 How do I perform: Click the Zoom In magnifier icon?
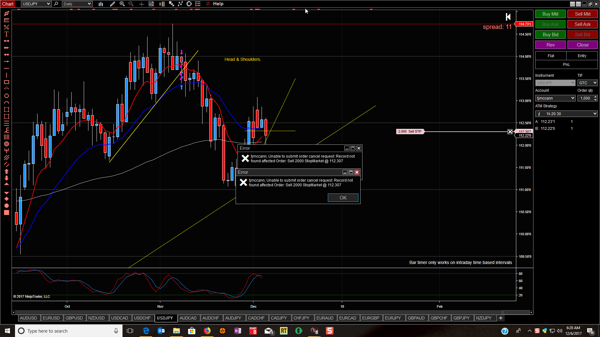point(122,4)
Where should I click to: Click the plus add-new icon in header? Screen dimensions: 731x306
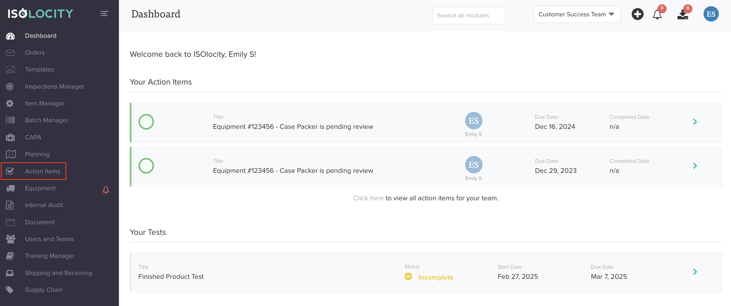(637, 14)
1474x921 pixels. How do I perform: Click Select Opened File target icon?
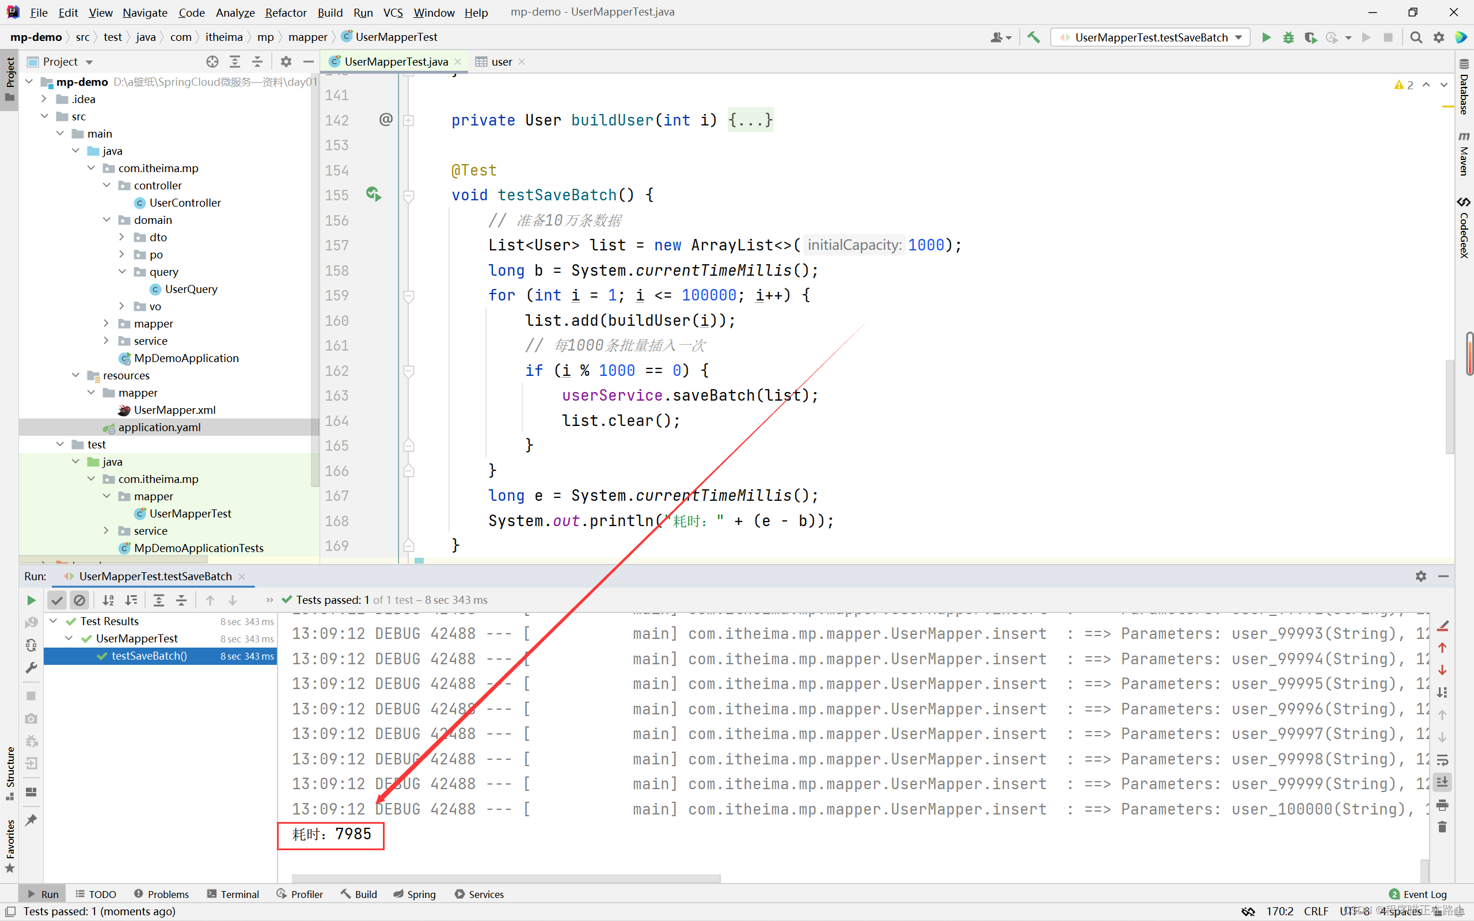click(212, 62)
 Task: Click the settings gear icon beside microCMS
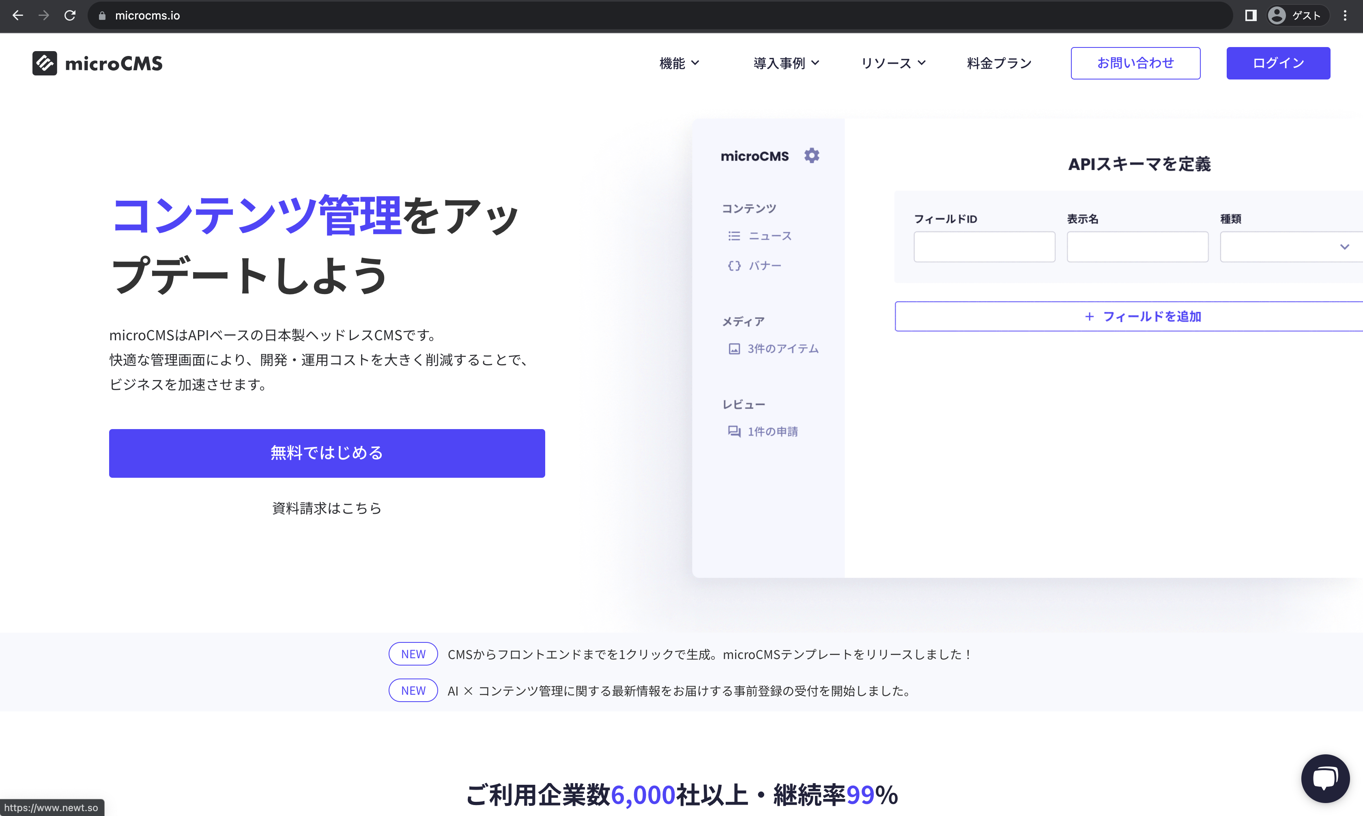pos(812,156)
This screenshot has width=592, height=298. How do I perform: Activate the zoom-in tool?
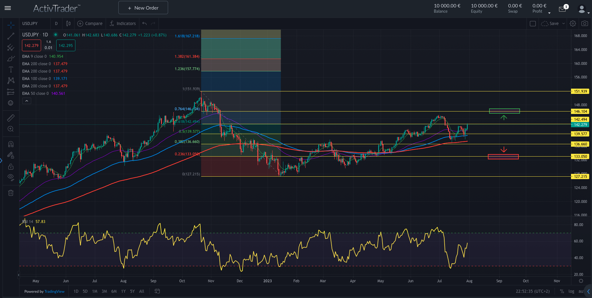pos(11,129)
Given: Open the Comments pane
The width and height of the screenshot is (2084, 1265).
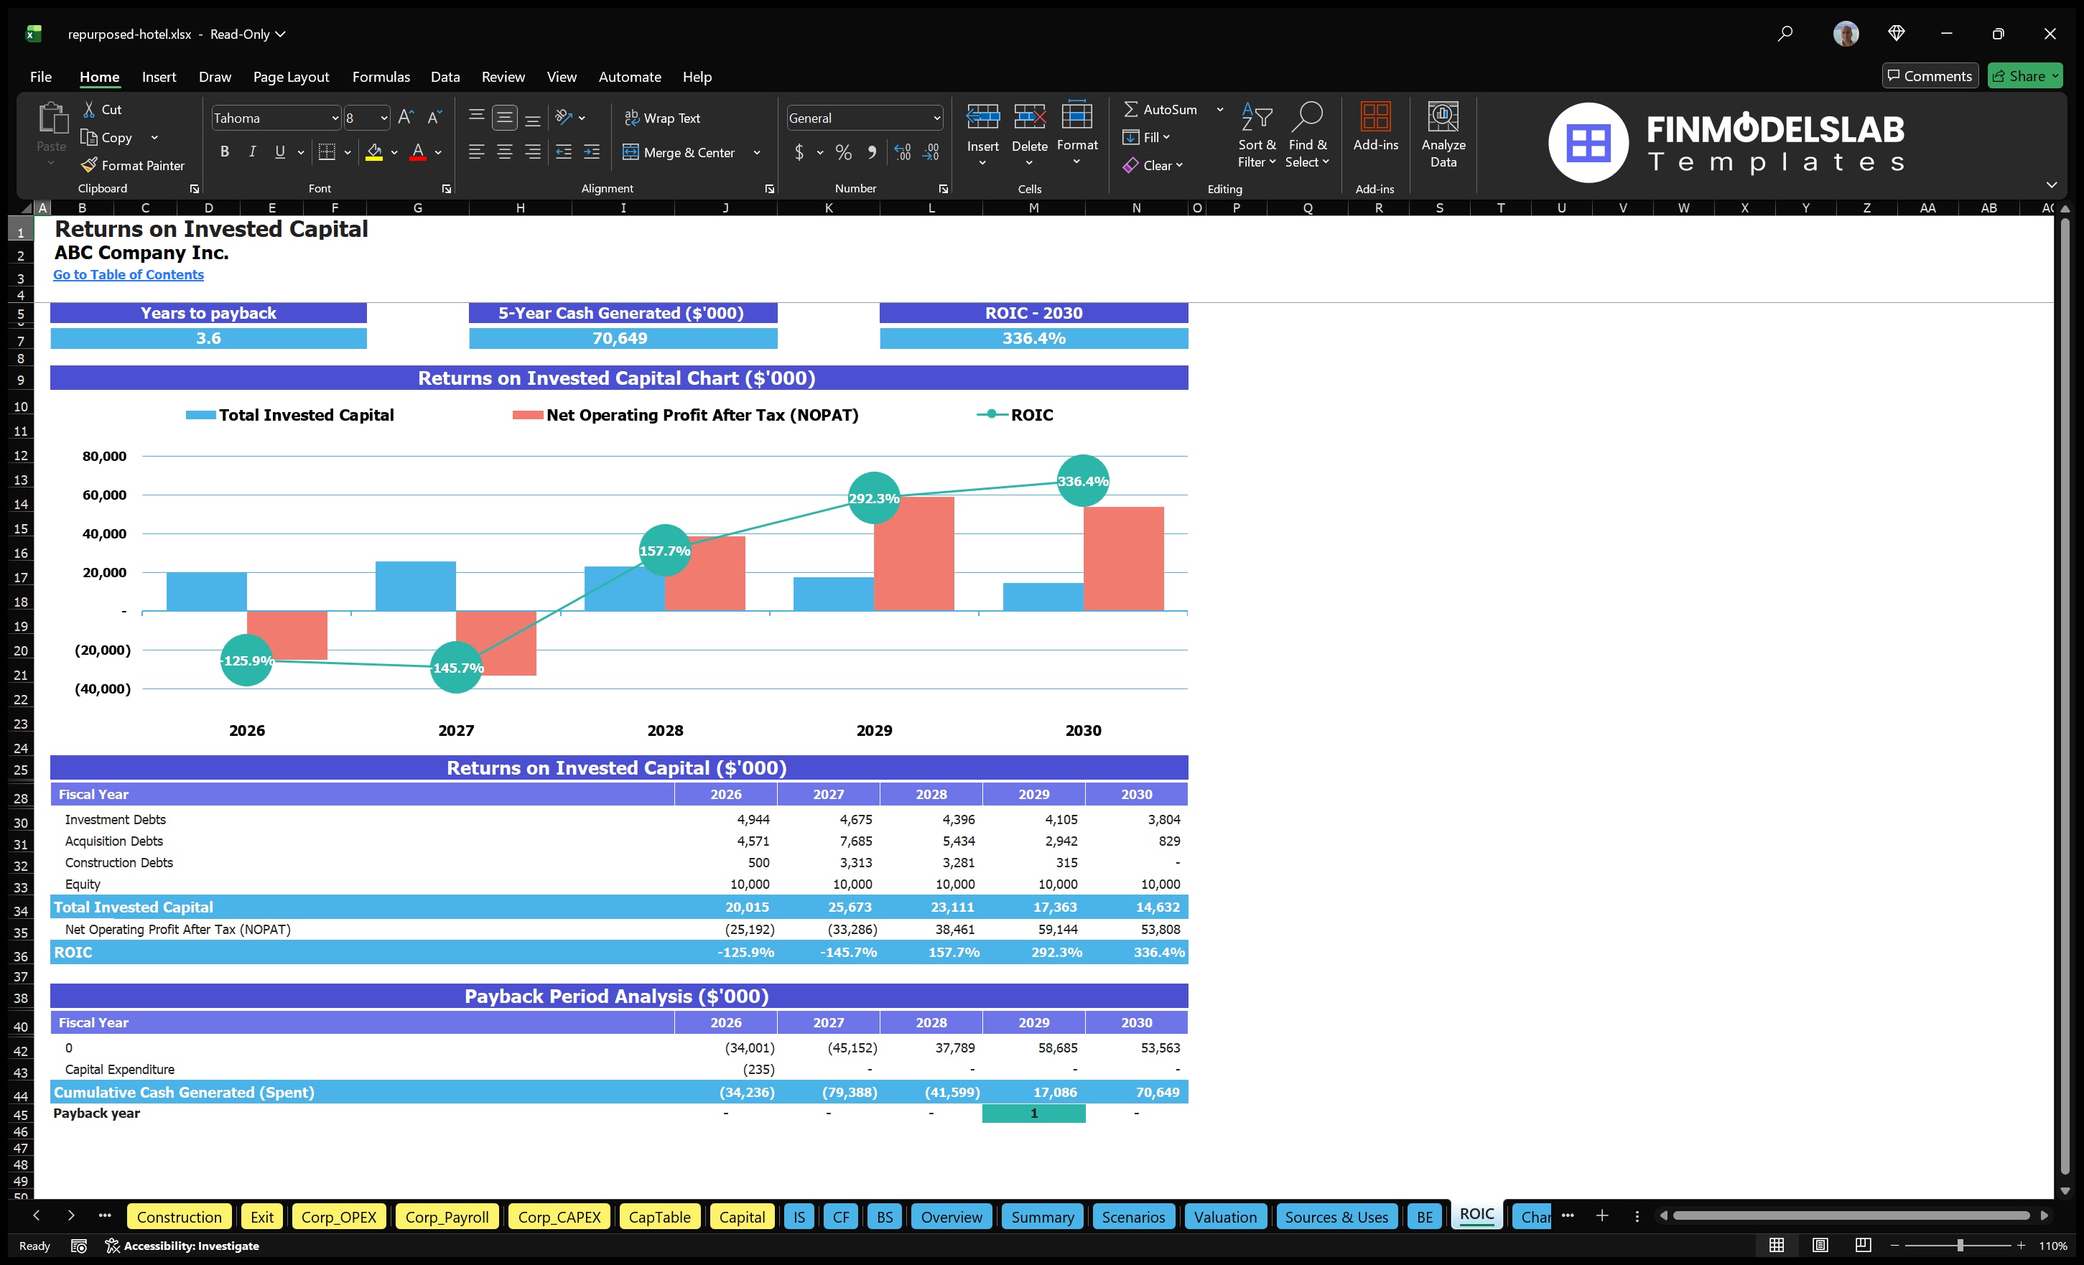Looking at the screenshot, I should tap(1930, 75).
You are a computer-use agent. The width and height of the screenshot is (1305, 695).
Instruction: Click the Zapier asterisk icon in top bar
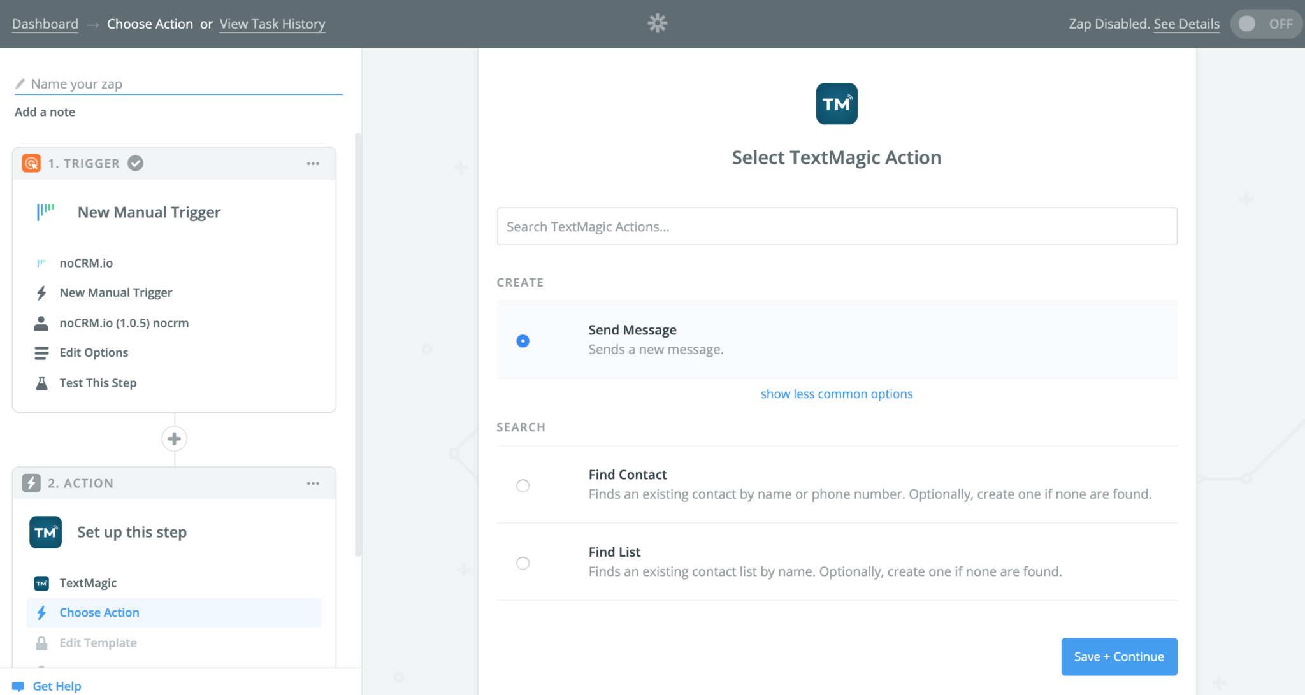(x=656, y=23)
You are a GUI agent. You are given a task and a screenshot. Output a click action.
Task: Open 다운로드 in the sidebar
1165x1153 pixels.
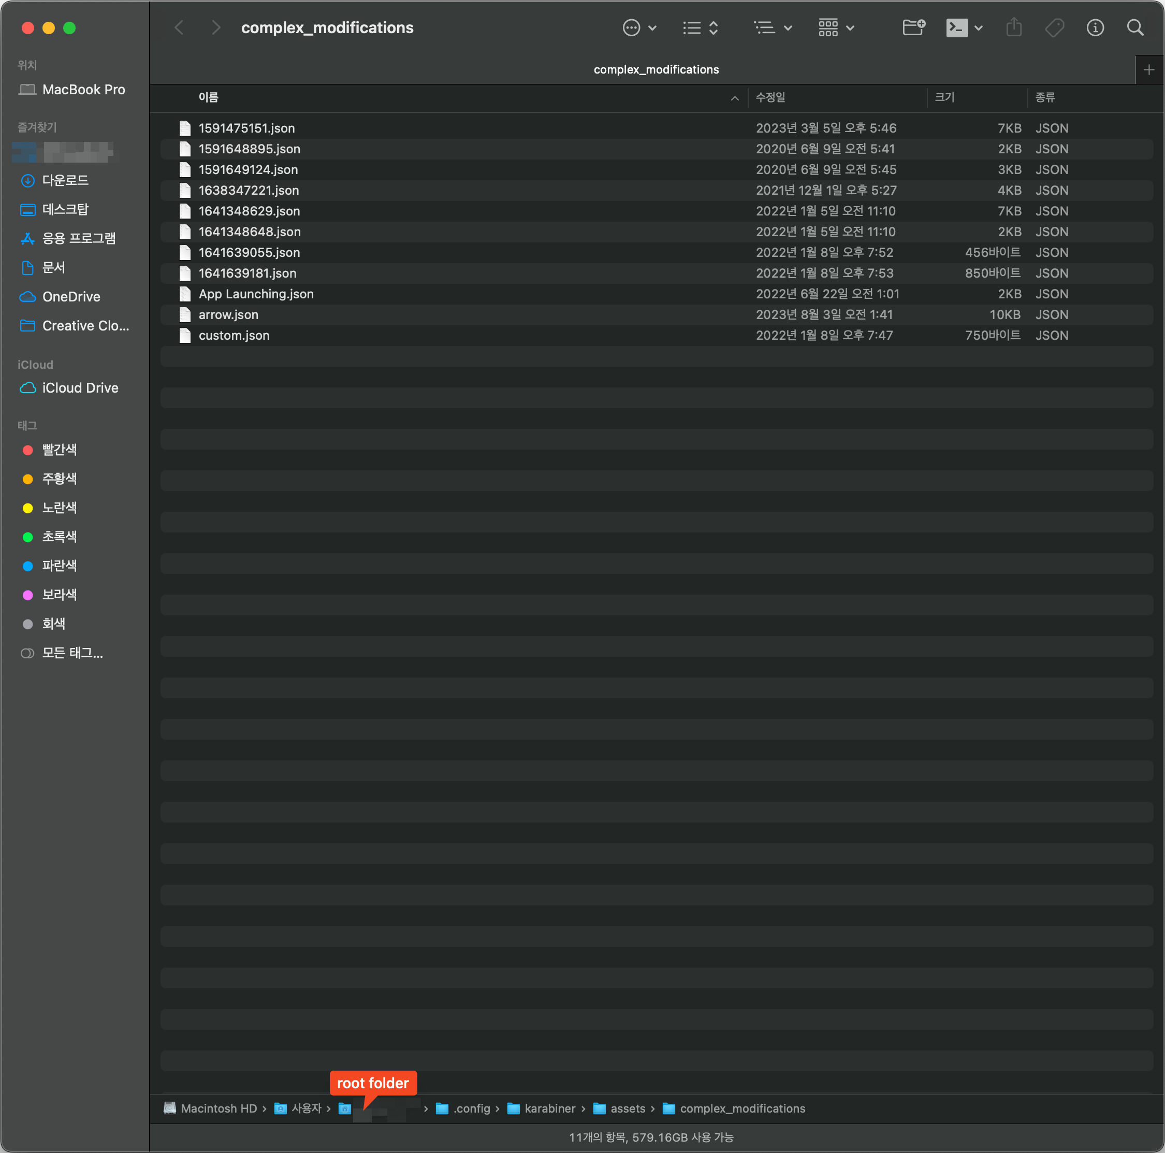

** Exercise prompt **
Go through the material and tally every line where "agent" appears. The number is the whole answer.

** Task response **
2